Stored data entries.
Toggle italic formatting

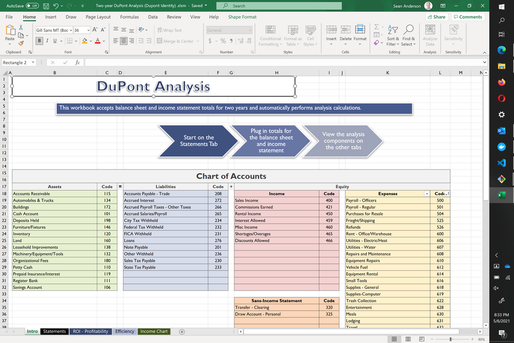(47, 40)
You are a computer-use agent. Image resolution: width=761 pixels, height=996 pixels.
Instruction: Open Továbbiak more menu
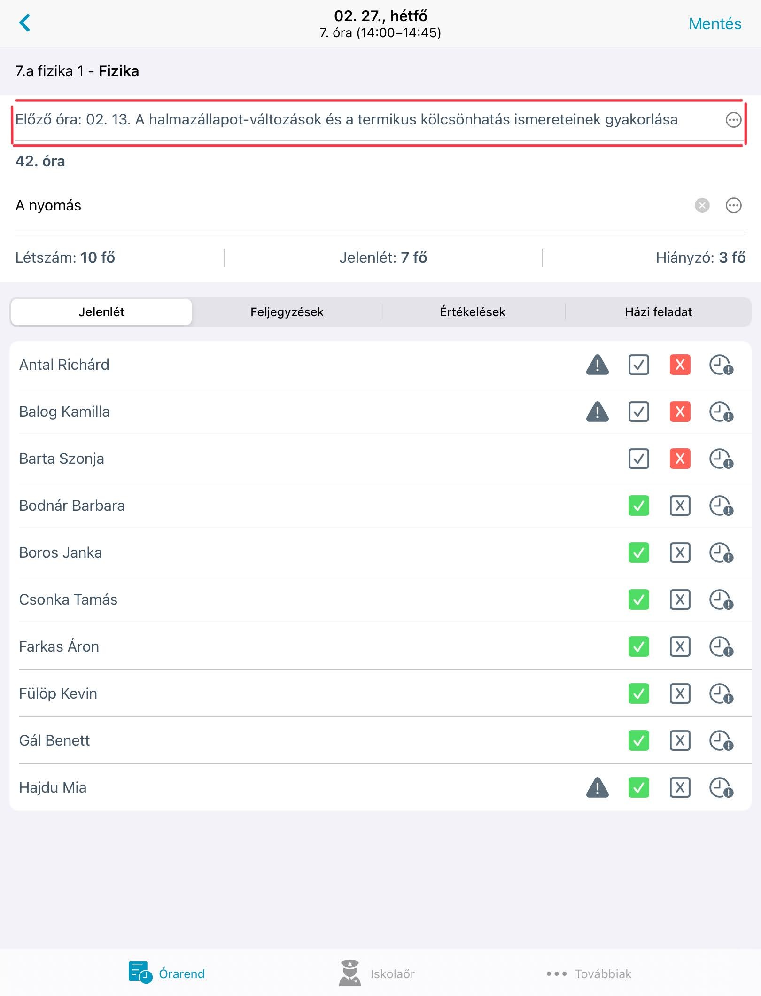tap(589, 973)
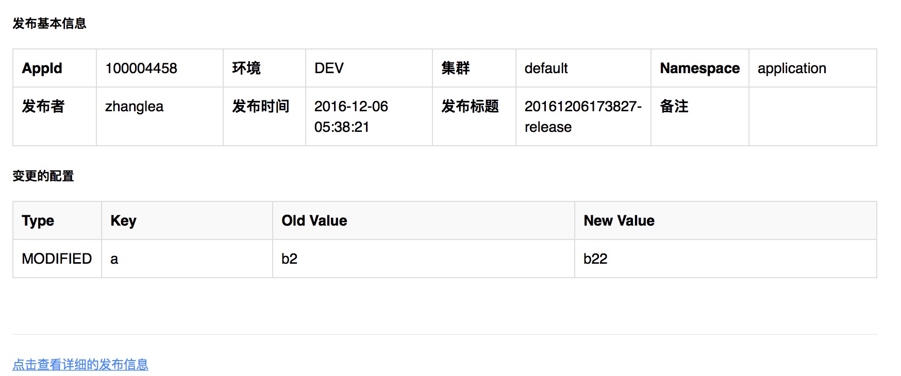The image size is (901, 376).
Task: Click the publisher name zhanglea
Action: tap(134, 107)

WHAT YOU ARE ASKED TO DO. Return the entries above exactly, skipping any images.

ANSWER SPACE.
Toggle italic formatting

(47, 40)
You are a computer-use agent. Image resolution: width=761 pixels, height=996 pixels.
Instruction: Open Továbbiak more menu
tap(589, 973)
The image size is (901, 376).
Task: Click the publisher name zhanglea
Action: tap(134, 107)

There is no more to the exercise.